Liberty officials declined to say how much they are spending on the new computers. But the bank expects to spend $70 million to $75 million over seven years on computers and telecommunications, about 5% less than it currently spends, Mr. Nelson said.

Productivity gains will eventually enable employees to perform the same administrative work they do now at 10% to 20% less cost, Mr. Nelson said.

Liberty posted net income of $9.8 million for the first half of this year, up from $3.4 million a year ago. It has reported steadily increasing profits since 1988, when it lost $22 million, mainly due to sour loans.

That year, two wealthy Oklahoma oil men, John Kirkpatrick and Walter H. Heimrich, along with investment adviser Robert E. Torray of Bethesda, Md., raised $75 million of capital in an effort to keep the bank's ownership in-state, Mr. Nelson said.

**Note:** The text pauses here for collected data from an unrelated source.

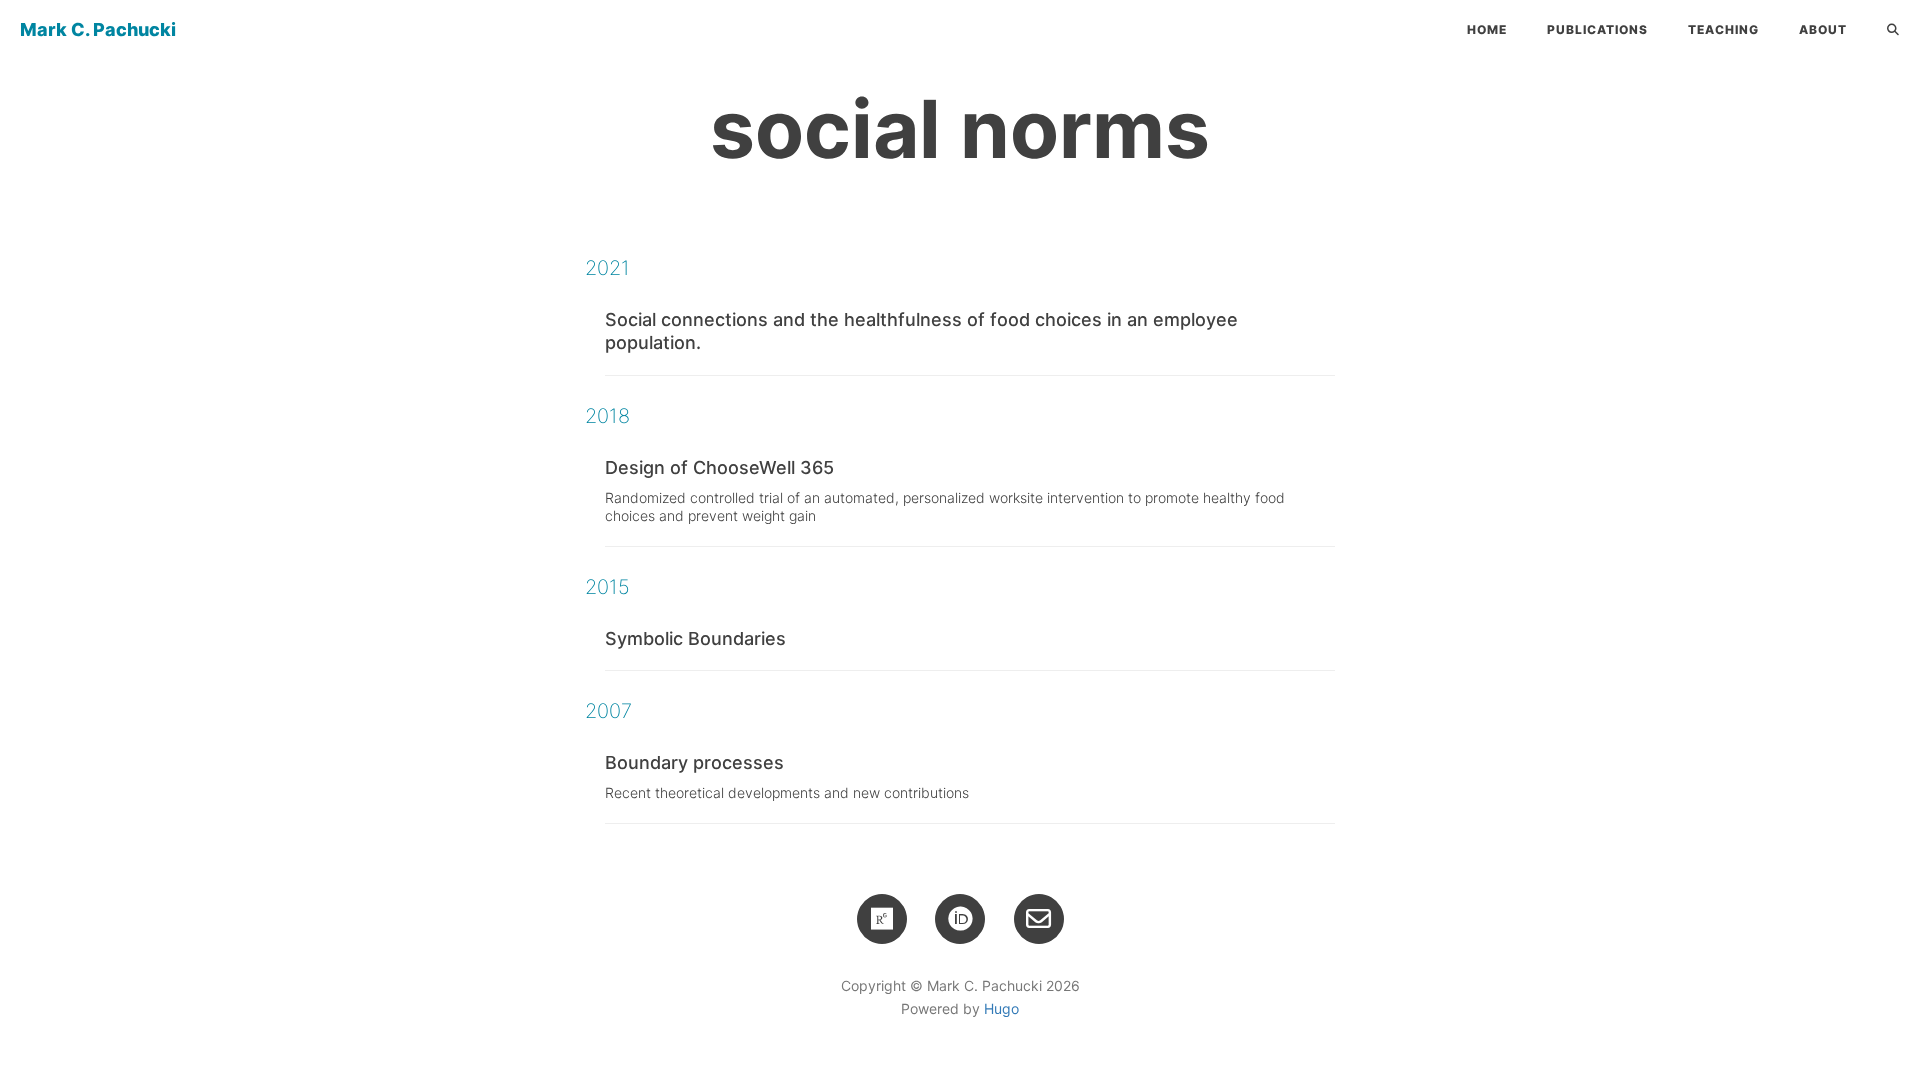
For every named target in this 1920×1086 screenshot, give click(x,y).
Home (1487, 29)
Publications (1597, 29)
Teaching (1723, 29)
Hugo (1001, 1008)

At the time, Mr. Nelson was a financial adviser to Mr. Kirkpatrick. In December 1988 he assumed chairmanship of the bank and, in 1990, he also became chief executive.

Mr. Nelson's background is unique for a bank CEO as he worked for International Business Machines Corp. from 1964 to 1978, selling computers to to the financial industry. He said this experience gave him greater appreciation for the benefits of information technology.

The Hewlett-Packard personal computers will be placed in 17 retail branches and offices throughout Oklahoma, including Liberty's head offices in Oklahoma City and Tulsa.

The personal computers will be linked to each other and to two powerful minicomputers from Hewlett-Packard. The personal computers will also be linked to Liberty's other computer hardware, including an IBM mainframe computer, a Digital Equipment Corp. minicomputer and a Sun Microsystems Inc. workstation.

Software Choices

The new personal computer network will run branch automation software from Systematics Financial Services Inc., personal computer spreadsheet and word-processing software from Microsoft Corp., and will also store customer information.

Liberty's system will be installed by Systematics, Hewlett-Packard, Northern Telecom Ltd., and SouthWestern Bell Corp.

Mr. Cooper said Mellon Information Systems and IBM'S Integrated Systems Solutions Corp. also bid for the Liberty contract. But IBM was too expensive, he said, and technology from these vendors was less sophisticated than what Liberty contracted to buy.